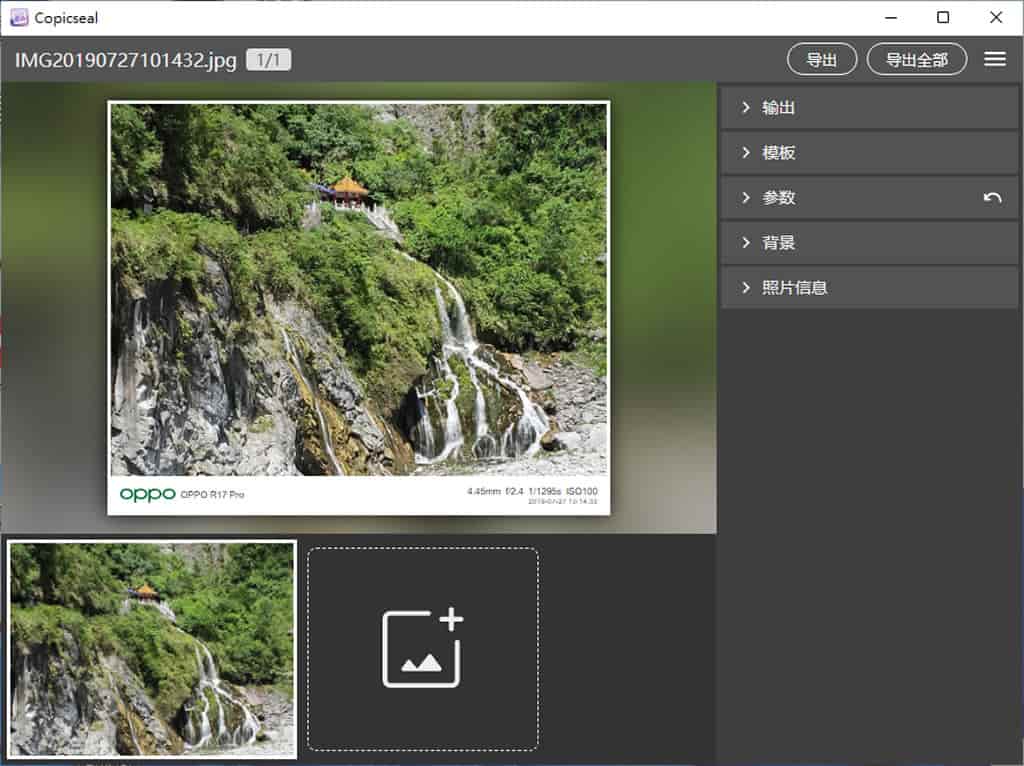Click the 导出全部 button
The width and height of the screenshot is (1024, 766).
click(916, 59)
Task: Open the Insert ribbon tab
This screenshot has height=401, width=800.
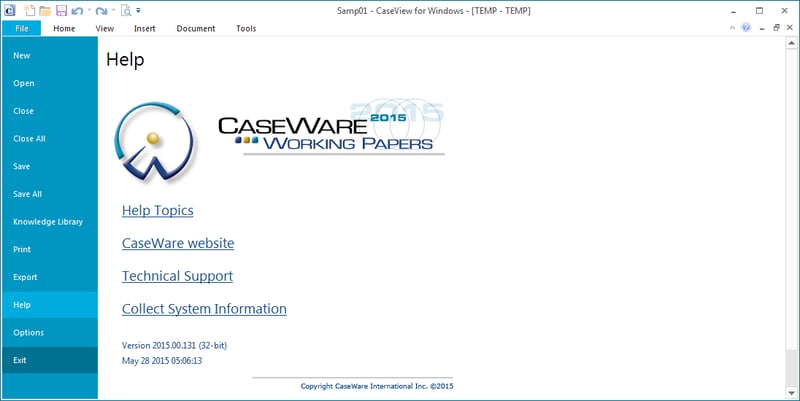Action: pyautogui.click(x=144, y=28)
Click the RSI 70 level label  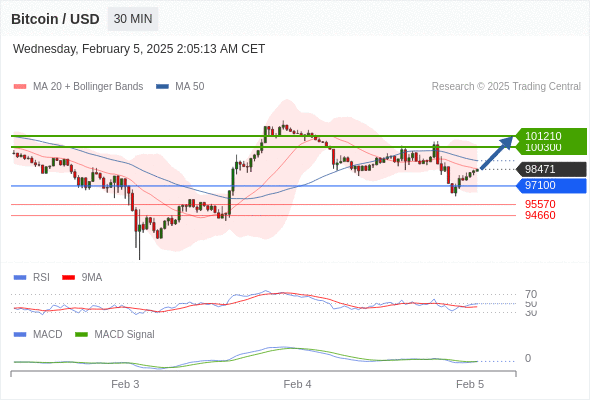[x=531, y=294]
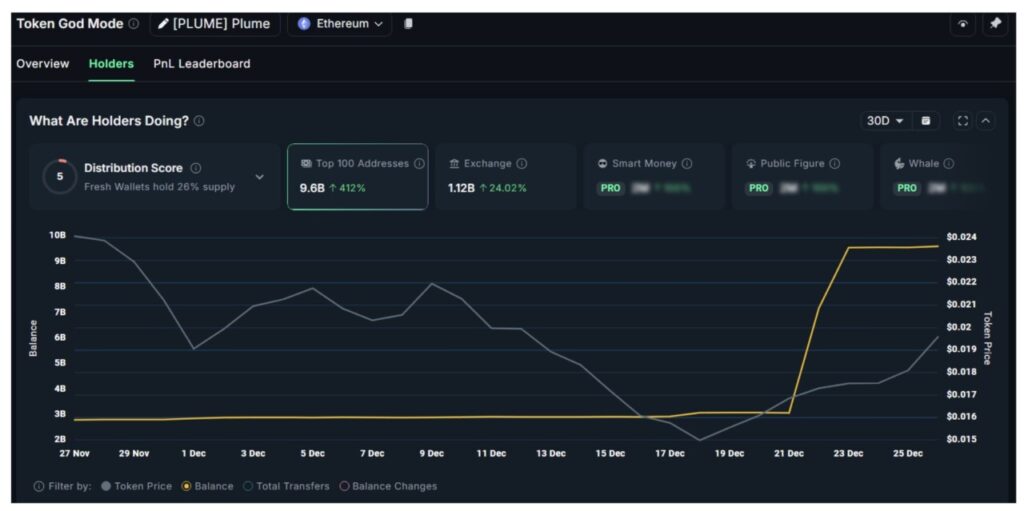The width and height of the screenshot is (1024, 511).
Task: Click info icon beside Token God Mode
Action: point(134,24)
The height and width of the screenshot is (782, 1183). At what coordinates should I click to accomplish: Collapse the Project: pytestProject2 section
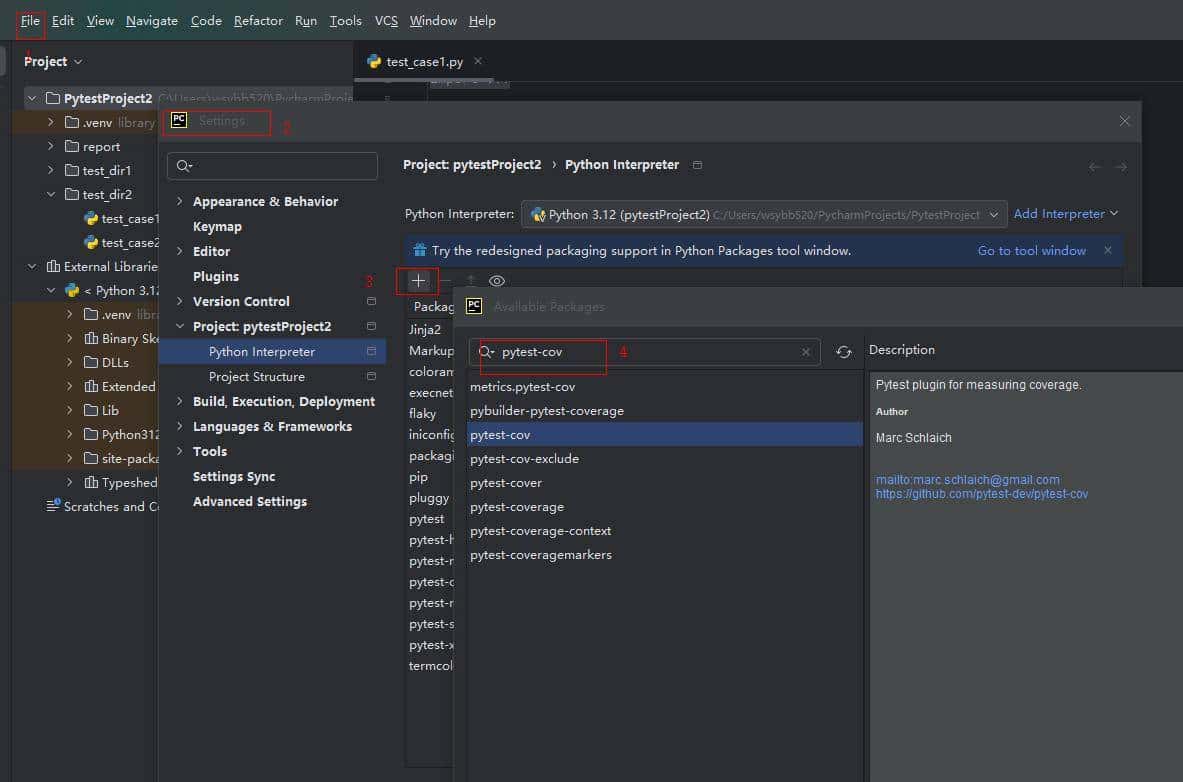pos(180,326)
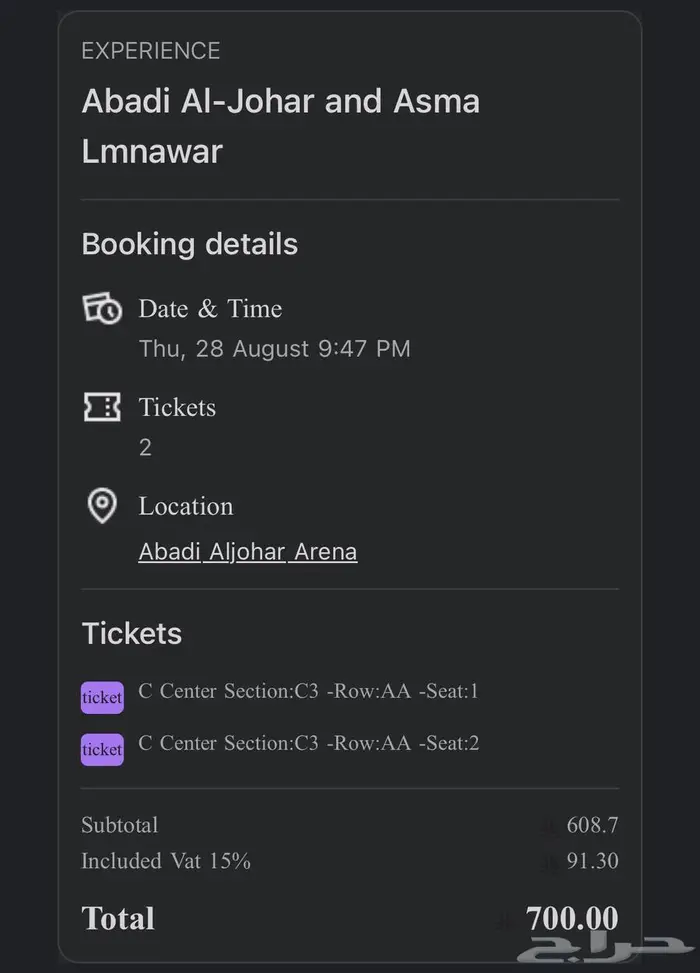Open the Abadi Aljohar Arena location link
The width and height of the screenshot is (700, 973).
tap(247, 552)
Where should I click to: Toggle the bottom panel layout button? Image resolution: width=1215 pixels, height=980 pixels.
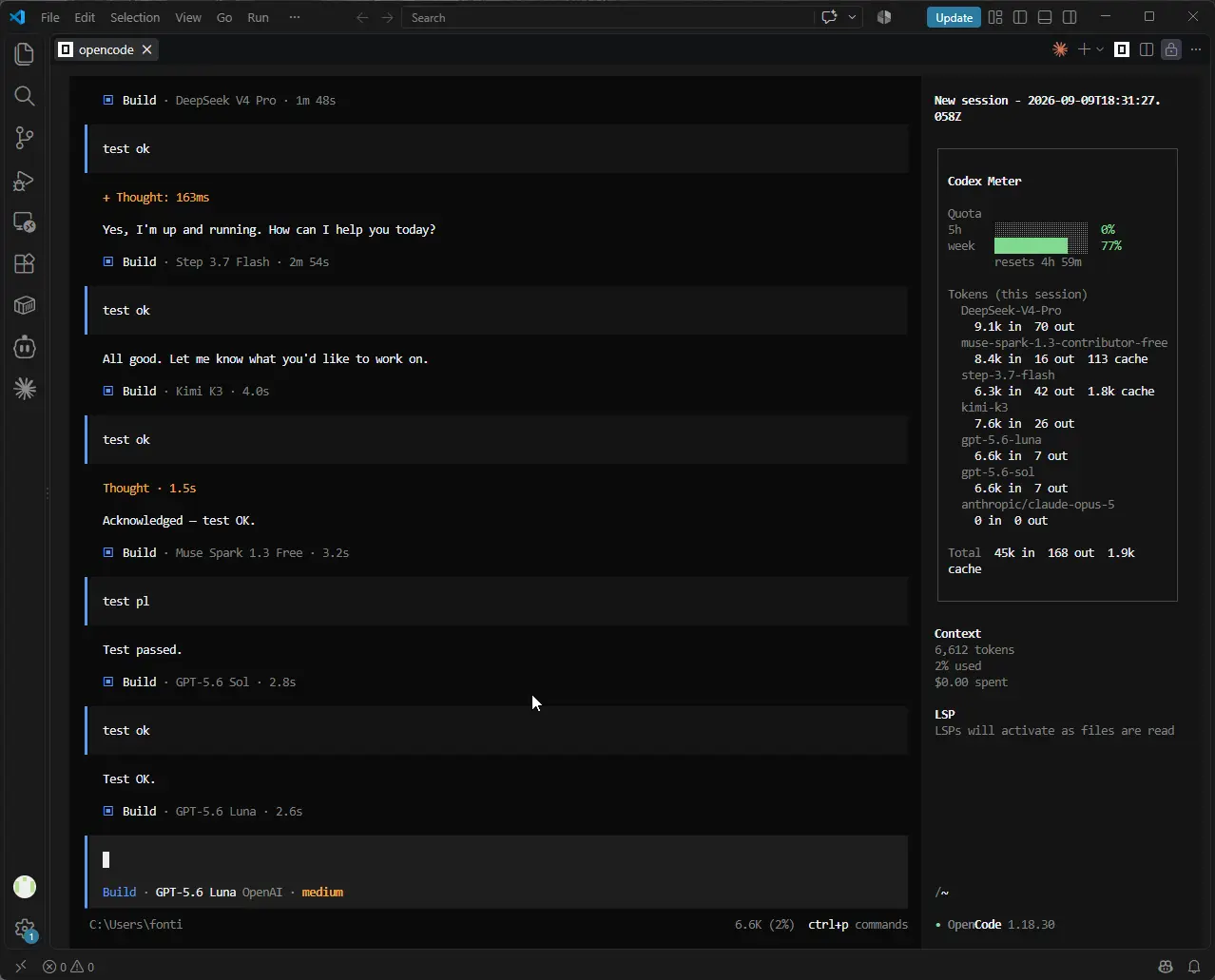point(1045,17)
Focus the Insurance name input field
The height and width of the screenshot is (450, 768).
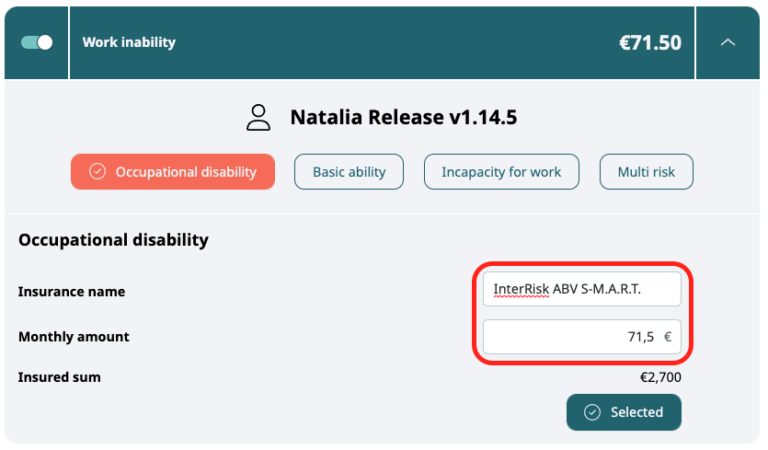point(581,290)
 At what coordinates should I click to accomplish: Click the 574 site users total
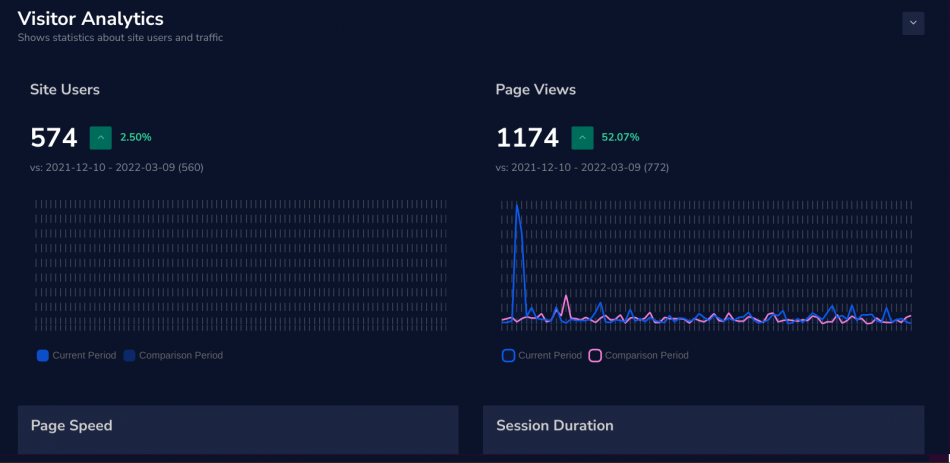point(54,138)
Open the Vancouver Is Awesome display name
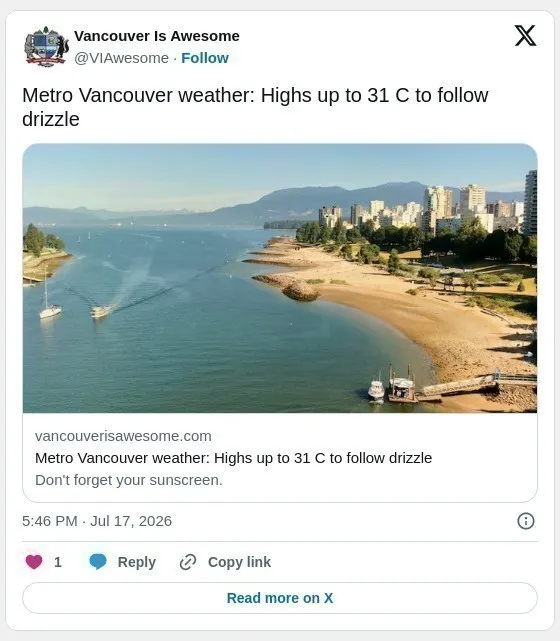Screen dimensions: 560x641 [x=157, y=36]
........
→ ASSIGNMENT
For this exercise, write out exactly the lines from the one with "The height and width of the screenshot is (450, 768)." through the last line of the records, inclusive, and leave each picture out.

→ FINISHED TASK
The height and width of the screenshot is (450, 768).
point(581,290)
 At what coordinates should I click to accomplish: Click the 574 site users total
point(54,138)
Open the Vancouver Is Awesome display name
Screen dimensions: 560x641 [x=157, y=36]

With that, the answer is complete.